I'm cutting myself a break. Just for the moment. It's a hard balance because I'm one of those who will take a mile when given an inch, even when I'm doing it to myself.
No, I'm giving myself permission not to be perfect or even try to be for my university level Hebrew class. It's probably an excuse, but I really need it right now. I've been physically ill, on and off for over a week. I'm trying to cram this language into my brain and do my job, which is easily more than 40 hours a week. And I'm trying to take care of this body in a way that I haven't been for the first 39 years of my life. And, you know, do the dishes and shit.
I feel like a slacker, though, I do. I know people with children who are doing as much as I'm trying to do. I know people with children who are doing more than I'm doing. I try not to compare, but I do. No one really knows, I explain to myself, how heavy my brain is on me, how complicated this existence is. I should say how heavy my heart is, because that comes into play too, in complication, and in stretching out time.
Time is so stretchy right now. It disappears from me. I sit still in silence in my living room. The T.V. isn't on. There's no music on. Milkshake comes by periodically, and the green digital clock on the VHS player tell me that time is passing. I feel a moment, and the clock says it was forty minutes. 40. And where was I? Lost in thought for forty minutes.
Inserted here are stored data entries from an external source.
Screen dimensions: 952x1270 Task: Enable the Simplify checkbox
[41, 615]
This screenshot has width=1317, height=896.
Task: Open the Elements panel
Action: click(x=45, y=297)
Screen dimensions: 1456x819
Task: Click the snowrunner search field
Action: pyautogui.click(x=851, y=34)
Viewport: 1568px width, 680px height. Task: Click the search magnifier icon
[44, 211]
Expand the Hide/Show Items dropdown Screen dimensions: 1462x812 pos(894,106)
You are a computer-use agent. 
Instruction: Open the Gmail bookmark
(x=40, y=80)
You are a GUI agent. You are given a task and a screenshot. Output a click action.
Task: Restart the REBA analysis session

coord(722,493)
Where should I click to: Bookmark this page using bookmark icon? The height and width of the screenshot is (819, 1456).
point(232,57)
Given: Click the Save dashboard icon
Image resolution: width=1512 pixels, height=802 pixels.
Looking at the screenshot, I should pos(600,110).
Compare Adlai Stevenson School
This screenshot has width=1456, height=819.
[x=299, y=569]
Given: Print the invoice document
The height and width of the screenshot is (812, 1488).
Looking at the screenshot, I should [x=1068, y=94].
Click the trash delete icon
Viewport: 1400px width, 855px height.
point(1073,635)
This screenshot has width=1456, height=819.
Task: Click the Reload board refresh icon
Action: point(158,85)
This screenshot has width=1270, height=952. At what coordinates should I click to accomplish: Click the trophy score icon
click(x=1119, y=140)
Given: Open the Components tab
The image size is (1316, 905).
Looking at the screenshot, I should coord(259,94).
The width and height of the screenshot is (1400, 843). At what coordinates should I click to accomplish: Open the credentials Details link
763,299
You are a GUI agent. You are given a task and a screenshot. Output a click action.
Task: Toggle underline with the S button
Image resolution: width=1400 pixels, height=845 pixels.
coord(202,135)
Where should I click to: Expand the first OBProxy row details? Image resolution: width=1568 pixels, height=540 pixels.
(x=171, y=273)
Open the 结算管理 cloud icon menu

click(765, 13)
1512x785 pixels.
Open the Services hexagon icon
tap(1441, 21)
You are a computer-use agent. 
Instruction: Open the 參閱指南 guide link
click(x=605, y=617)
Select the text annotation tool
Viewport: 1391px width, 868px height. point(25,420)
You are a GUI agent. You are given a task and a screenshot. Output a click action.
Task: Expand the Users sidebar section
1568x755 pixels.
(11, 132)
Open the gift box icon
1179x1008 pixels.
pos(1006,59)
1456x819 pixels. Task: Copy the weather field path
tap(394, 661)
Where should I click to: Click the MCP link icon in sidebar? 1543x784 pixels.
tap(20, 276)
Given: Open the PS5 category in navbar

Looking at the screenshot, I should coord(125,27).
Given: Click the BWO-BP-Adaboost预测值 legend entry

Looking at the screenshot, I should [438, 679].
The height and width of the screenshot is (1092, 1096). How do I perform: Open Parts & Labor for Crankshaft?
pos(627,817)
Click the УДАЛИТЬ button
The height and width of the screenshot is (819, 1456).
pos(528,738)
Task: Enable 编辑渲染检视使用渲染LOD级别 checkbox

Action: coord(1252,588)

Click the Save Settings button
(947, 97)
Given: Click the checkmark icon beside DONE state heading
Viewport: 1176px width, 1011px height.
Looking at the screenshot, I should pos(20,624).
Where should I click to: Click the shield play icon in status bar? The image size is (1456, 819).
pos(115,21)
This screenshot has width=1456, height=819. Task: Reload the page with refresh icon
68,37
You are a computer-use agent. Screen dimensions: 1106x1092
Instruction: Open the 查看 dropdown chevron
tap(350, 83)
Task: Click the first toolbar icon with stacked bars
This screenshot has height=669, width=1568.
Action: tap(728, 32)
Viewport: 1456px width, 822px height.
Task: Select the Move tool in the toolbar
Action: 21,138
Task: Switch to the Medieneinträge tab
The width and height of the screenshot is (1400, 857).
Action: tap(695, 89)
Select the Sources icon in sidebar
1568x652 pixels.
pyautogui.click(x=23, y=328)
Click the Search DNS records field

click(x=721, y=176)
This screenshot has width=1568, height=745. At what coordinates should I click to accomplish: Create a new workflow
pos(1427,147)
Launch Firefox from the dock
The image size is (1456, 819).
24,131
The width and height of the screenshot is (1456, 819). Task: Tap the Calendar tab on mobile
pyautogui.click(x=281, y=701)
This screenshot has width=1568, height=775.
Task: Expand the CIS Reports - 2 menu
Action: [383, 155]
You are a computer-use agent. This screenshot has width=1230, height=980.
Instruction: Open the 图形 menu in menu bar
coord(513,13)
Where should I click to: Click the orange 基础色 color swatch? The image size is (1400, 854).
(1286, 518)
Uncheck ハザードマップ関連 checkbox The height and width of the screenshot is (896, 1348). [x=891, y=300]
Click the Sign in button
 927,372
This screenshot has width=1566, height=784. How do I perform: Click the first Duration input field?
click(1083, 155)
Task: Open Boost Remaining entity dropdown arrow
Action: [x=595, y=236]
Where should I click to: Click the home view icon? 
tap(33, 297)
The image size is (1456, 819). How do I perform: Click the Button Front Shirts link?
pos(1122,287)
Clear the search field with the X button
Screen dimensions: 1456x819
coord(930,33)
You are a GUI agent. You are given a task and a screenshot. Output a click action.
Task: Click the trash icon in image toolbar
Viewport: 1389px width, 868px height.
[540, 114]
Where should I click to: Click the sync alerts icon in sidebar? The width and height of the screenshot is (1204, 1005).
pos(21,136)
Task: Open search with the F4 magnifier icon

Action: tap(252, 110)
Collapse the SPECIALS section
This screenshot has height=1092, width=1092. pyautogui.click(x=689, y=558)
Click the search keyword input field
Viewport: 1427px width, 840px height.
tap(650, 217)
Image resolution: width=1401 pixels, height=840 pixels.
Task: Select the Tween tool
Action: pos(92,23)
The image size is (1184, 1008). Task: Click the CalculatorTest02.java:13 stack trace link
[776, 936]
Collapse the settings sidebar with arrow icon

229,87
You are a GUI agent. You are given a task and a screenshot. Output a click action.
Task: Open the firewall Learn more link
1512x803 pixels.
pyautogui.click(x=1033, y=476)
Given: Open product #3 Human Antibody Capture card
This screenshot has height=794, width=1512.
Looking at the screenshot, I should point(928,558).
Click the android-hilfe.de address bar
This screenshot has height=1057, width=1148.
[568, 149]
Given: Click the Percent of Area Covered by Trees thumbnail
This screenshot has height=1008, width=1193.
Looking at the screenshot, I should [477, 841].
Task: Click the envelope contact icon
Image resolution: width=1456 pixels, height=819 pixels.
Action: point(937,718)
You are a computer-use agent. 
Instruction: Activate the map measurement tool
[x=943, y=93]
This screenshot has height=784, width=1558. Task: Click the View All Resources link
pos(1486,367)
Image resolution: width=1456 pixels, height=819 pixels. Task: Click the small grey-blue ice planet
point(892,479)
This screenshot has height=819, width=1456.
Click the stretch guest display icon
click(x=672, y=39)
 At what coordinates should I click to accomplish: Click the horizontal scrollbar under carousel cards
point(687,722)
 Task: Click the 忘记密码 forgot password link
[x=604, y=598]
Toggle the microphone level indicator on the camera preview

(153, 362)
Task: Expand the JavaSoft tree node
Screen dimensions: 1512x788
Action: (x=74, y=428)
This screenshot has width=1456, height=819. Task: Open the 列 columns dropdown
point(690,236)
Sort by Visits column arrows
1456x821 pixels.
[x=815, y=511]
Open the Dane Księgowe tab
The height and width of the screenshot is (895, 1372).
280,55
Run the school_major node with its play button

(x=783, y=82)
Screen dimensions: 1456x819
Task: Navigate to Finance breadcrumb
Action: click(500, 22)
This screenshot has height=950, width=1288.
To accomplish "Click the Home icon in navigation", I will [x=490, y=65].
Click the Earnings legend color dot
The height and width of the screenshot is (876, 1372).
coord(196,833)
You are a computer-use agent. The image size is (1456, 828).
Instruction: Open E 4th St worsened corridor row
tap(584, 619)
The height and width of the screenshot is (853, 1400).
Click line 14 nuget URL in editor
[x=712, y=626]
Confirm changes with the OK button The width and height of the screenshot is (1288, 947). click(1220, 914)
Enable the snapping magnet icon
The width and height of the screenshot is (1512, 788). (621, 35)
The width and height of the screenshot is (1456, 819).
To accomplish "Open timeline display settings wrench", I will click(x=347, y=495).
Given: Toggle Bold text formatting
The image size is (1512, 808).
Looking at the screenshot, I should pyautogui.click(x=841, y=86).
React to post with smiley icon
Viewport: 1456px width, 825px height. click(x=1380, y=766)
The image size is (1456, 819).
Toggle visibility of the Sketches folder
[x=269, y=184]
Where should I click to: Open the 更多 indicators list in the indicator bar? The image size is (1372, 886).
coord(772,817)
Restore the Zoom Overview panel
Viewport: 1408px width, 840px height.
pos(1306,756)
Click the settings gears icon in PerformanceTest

I'm overwhelmed, between class and work, and I need time to get lost in my thoughts. And I feel like I don't even have 40 minutes anymore. It's not really any wonder that I'm sick.
So... I'm patting myself on the head, and putting in stupid T.V. and probably falling asleep on the sofa. I'll get up, go to work and go to class and look Rivka straight in the eye and say: Yeah, I didn't do it yet.